TeleAccess was awarded the licence in January 2003 and was supposed to start operating in May the same year.

Its roll-out was stalled after the company failed to raise foreign currency and get local partners to fund the project.

But many critics viewed the withdrawal of the licence as a victimisation of the project’s promoter, Shumba, who at the time was linked to a succession battle meant to foil Joice Mujuru’s bid for the post of vice-president while promoting Emmerson Mnangagwa’s candidacy for the post.

Shumba, then ruling party provincial chairman for Masvingo, but now leading an opposition party, was, together with five other ruling party provincial chairmen, suspended from the ruling party.

The TeleAccess boss has blamed Potraz for delaying its project after it was unable to give the company numbering plans on time and failing to clarify “outstanding international gateway issues”.

TeleAccess took the matter to court after Mushohwe last month threw out its appeal against the cancellation.

Mushohwe had in his ruling on the appeal upheld the cancellation, saying TeleAccess was in “material breach of its licence conditions”.

He dismissed TeleAccess’ argument that Potraz had delayed giving the company numbering plans, crucial for the network start-up.

He dismissed the company’s defence that they had failed to roll out because of a dispute over the international gateway system and that it had made advanced efforts to raise funds.

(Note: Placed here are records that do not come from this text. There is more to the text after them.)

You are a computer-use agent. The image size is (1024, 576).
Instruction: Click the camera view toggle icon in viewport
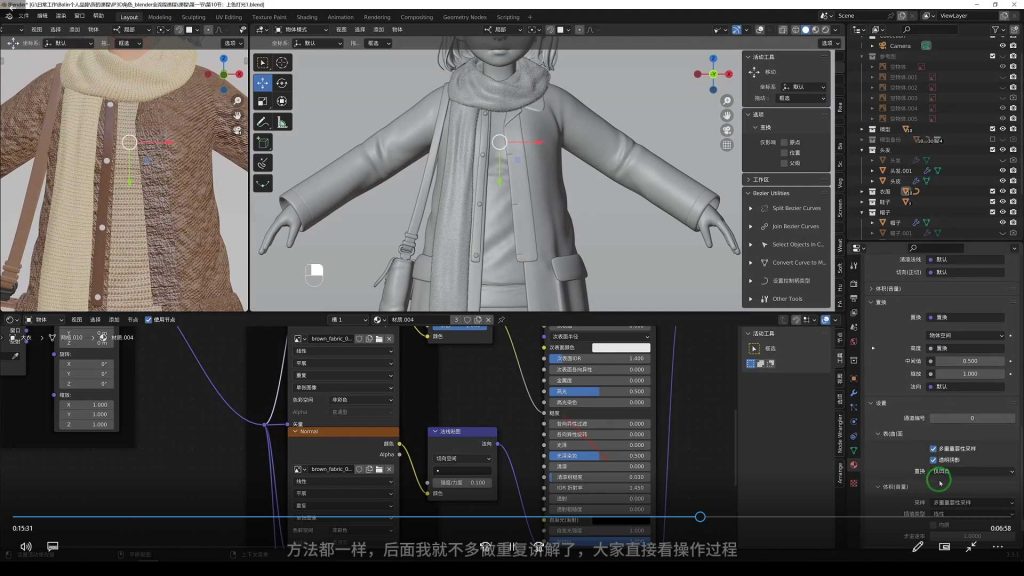pos(726,130)
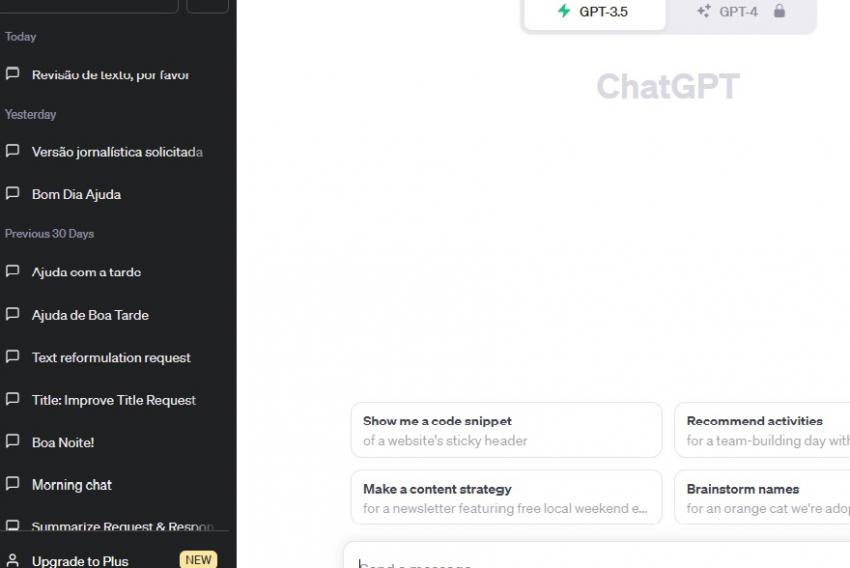Open 'Text reformulation request' chat

tap(111, 357)
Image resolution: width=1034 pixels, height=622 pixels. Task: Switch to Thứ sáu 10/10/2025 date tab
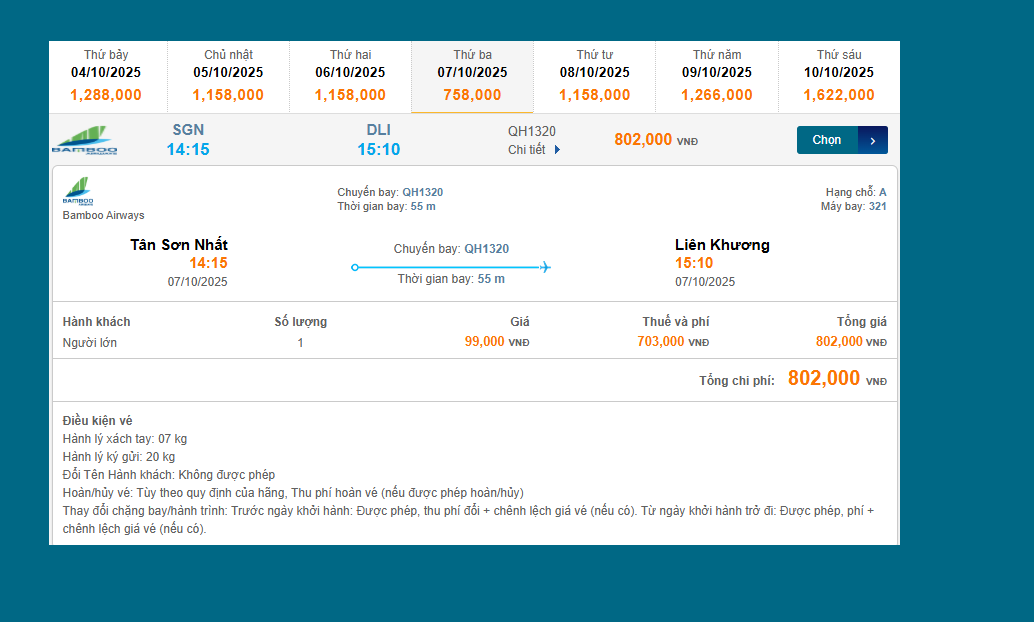[838, 76]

“The appellant (TeleAccess) may have employed large numbers of people and dug trenches but what was it all in aid of when appellant neither had the equipment for network roll-out nor the financial resources to procure the same?” Mushohwe queried in his ruling dated April 20.

“The decision of the regulator to cancel TeleAccess’ operating licence is hereby confirmed,” he said.

TeleAccess’ appeal to the Administrative Court argues that the minister had erred in his judgment and that he had overlooked crucial issues in making his decision.

The company said it had failed to roll out its network because of lack of foreign currency, the absence of foreign funders and the hyperinflationary situation in the country.

Targeted sanctions against Zimbabwe’s ruling elite had also stifled its efforts to court foreign partners to provide foreign currency to import equipment.

TeleAccess said Mushohwe had erred in believing that TeleAccess had the financial resources to undertake a network project without offshore help.

“The project is of the size and magnitude that would require national as well as international backing and support as regards financial and other resources,” said TeleAccess.

“The equipment and other technical apparatus, information technology support systems and telephony hardware certainly require substantial foreign currency resources.”

The company is seeking a court order compelling the minister to set aside the cancellation of the licence.

Shumba said this week his company was going to roll out the network despite the cancellation.

“The fact that we appealed means that the cancellation has so far been set aside. Until the cancellation is upheld by higher courts we will continue with plans to roll out,” Shumba said.

TeleAccess still holds its communications licence number PFT20030102.